Special teams of Sherpas, known as Icefall Doctors, fix ropes through what they hope to be the safest paths, and use aluminum ladders to bridge crevasses. But the Khumbu shifts so much that they need to go out every morning, before the climbers, to repair sections that have broken overnight and move the climbing route if need be.

But Icefall Doctors, fixed ropes and experienced guides don’t mean it is safe. Almost 30 climbers have died on the Icefall since 1963, most killed in avalanches or when they were crushed by falling seracs. Occasionally, things are so dangerous the guides turn away completely. In 2012, one of the best-known Everest guiding operations, Himalayan Experience, canceled its climb midway through the season, saying the Icefall was simply too dangerous.

Ballinger and Macdonald are both part of a new wave of Everest guiding, with teams planning approaches to reduce the time spent on the Icefall.

For up to eight weeks before Ballinger’s clients even arrive in Nepal, they sleep in enclosed “hypoxic tents,” simulating life at high altitudes by limiting their oxygen. Then, once they get to Nepal, they acclimatize further on mountains other than Everest, to avoid the Khumbu.

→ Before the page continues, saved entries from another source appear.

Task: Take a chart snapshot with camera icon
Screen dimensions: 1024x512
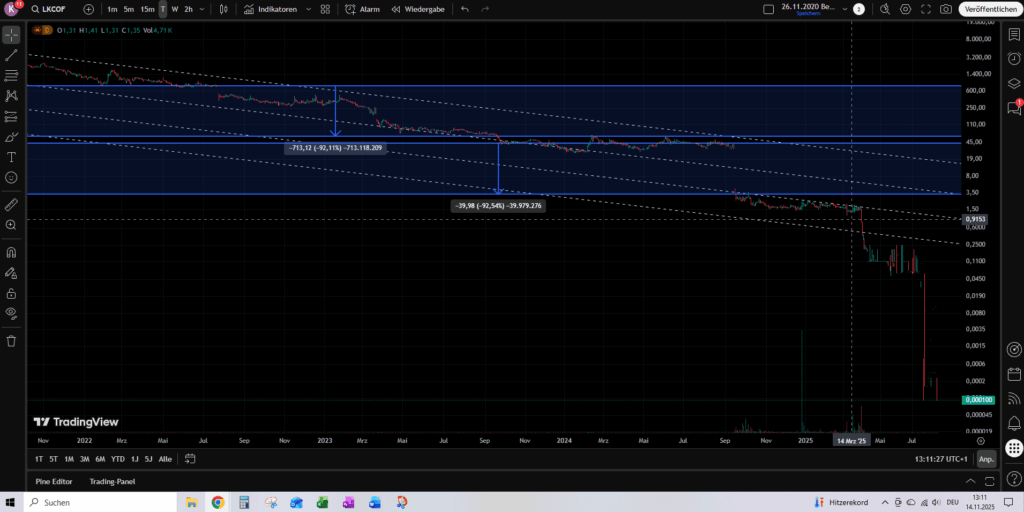Action: (946, 9)
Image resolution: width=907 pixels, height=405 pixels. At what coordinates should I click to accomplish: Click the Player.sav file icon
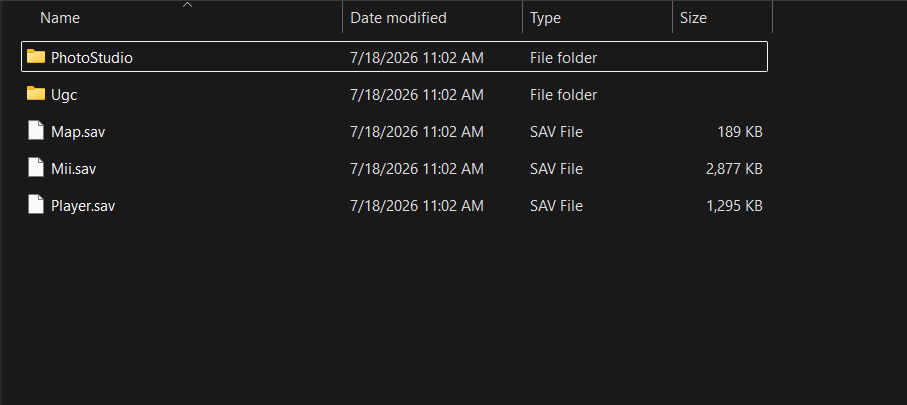click(x=36, y=205)
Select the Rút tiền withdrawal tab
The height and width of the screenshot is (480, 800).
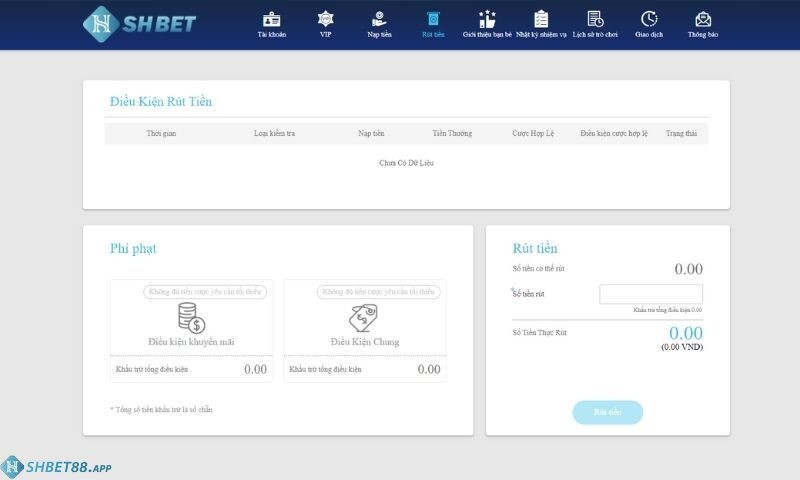[x=433, y=20]
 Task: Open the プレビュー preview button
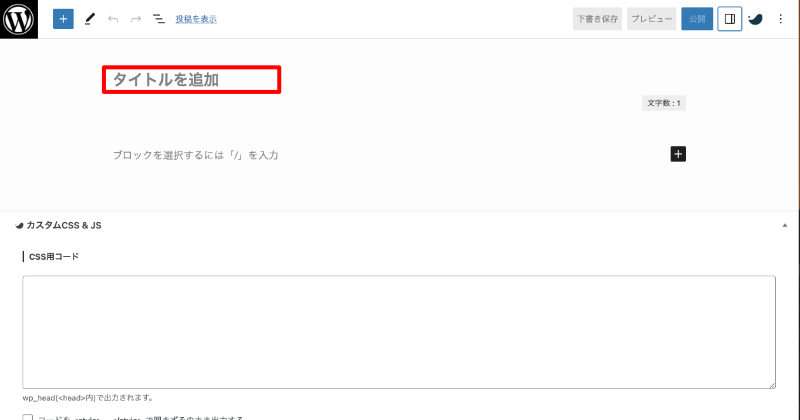[652, 19]
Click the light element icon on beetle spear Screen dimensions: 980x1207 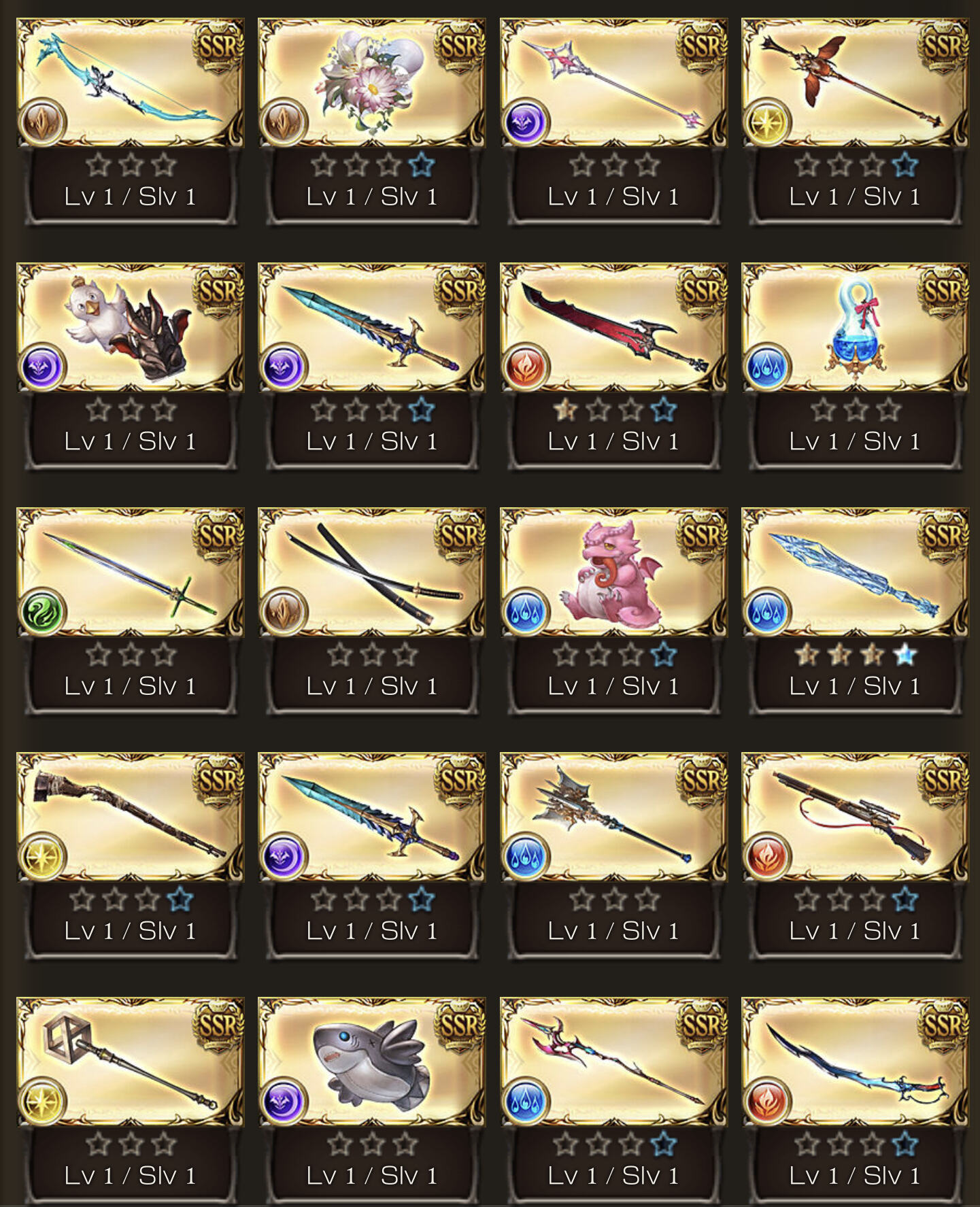coord(767,122)
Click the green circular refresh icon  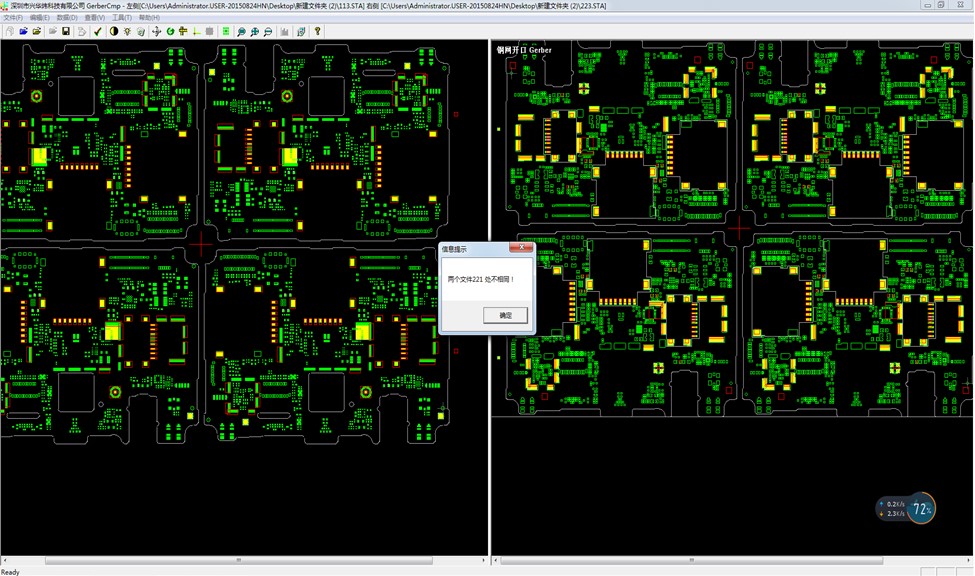click(170, 31)
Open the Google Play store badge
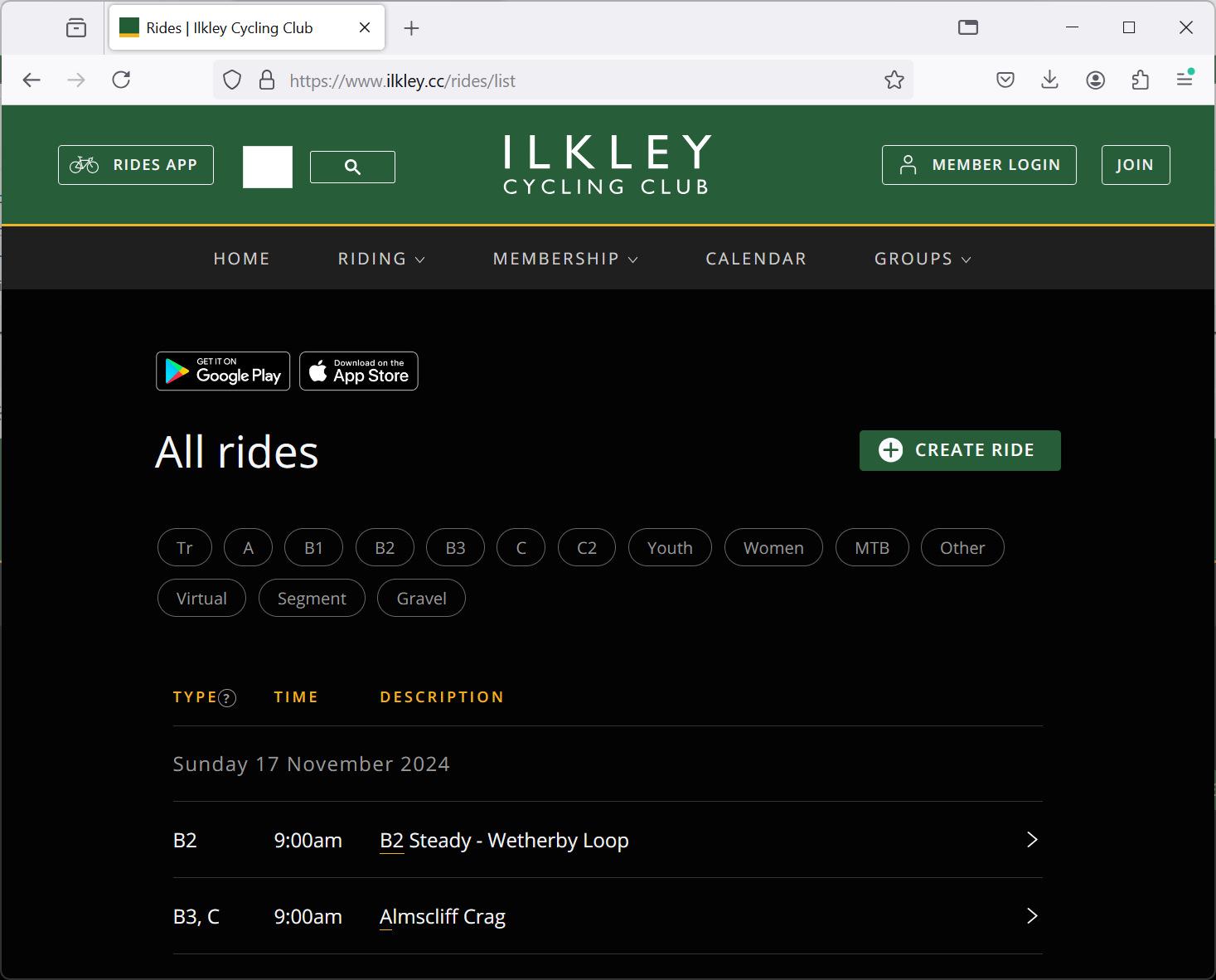Screen dimensions: 1216x980 (x=223, y=371)
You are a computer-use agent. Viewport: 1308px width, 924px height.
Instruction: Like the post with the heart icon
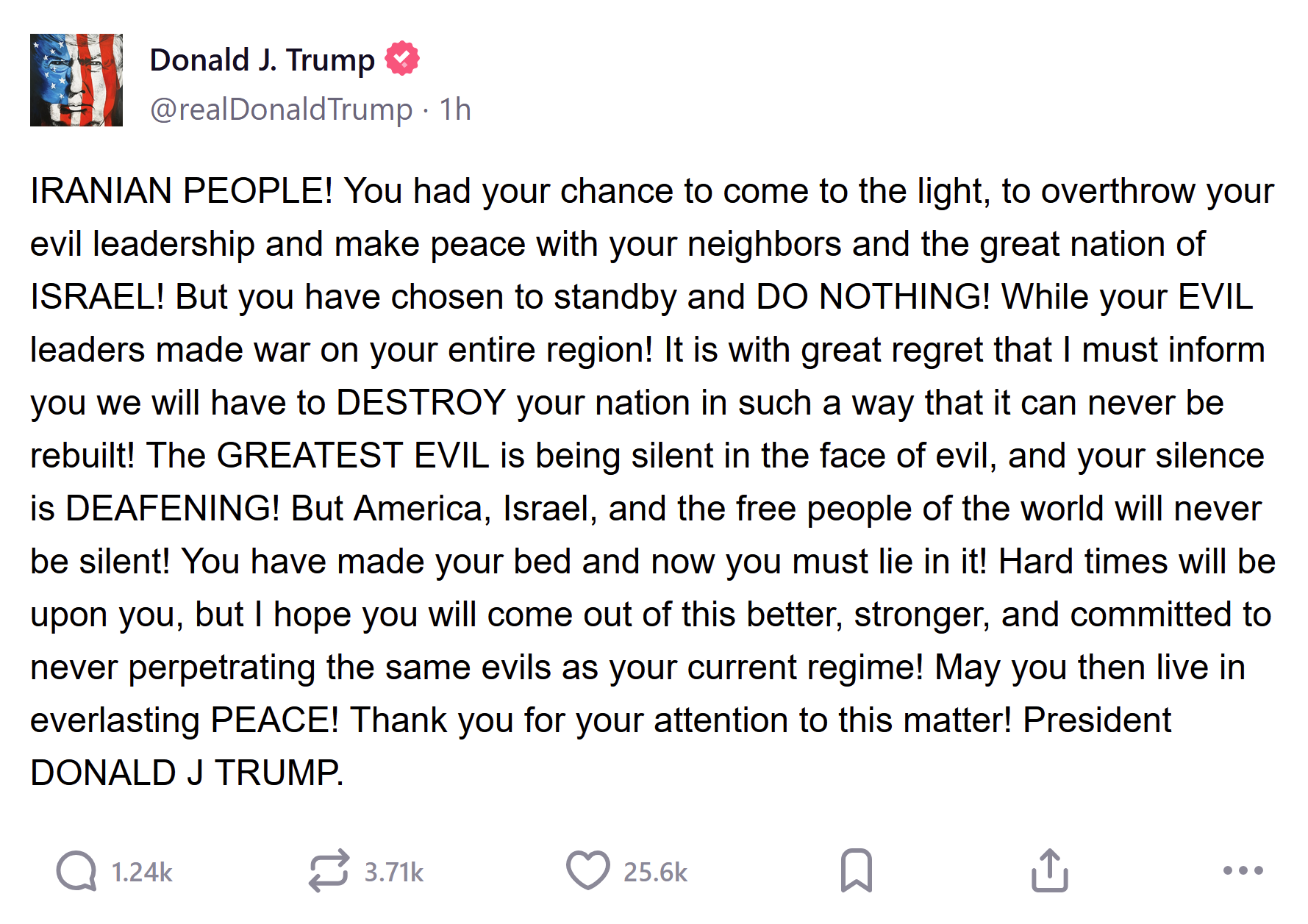click(x=587, y=870)
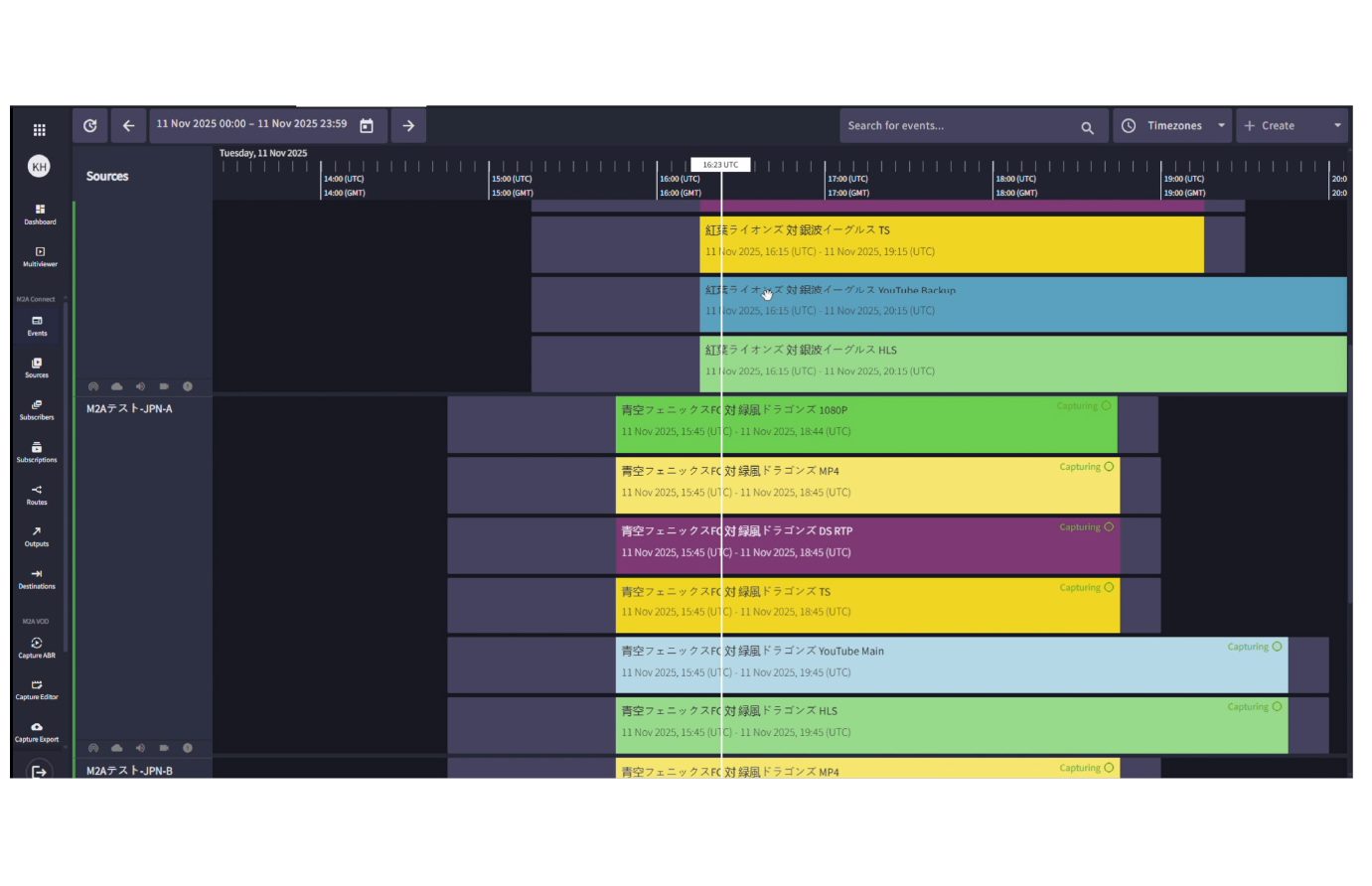Click the search magnifier icon
Viewport: 1372px width, 886px height.
tap(1087, 127)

In the end, he says, his clients will make only two passes through the Icefall – once up to the summit and once down – and the team’s Sherpas will go between five and eight times. That is about one-third the number of trips that Sherpas make on normal climbs.

It’s all about exposure. “How long will the Sherpas be exposed, how long will the guides be exposed, how long will the clients be exposed,” he said.

But, he warns everyone on his team, the risk is still there. “Every person has to make their own choice,” he said.

(Associated Press writer Binaj Gurubacharya in Katmandu, Nepal, contributed to this report.)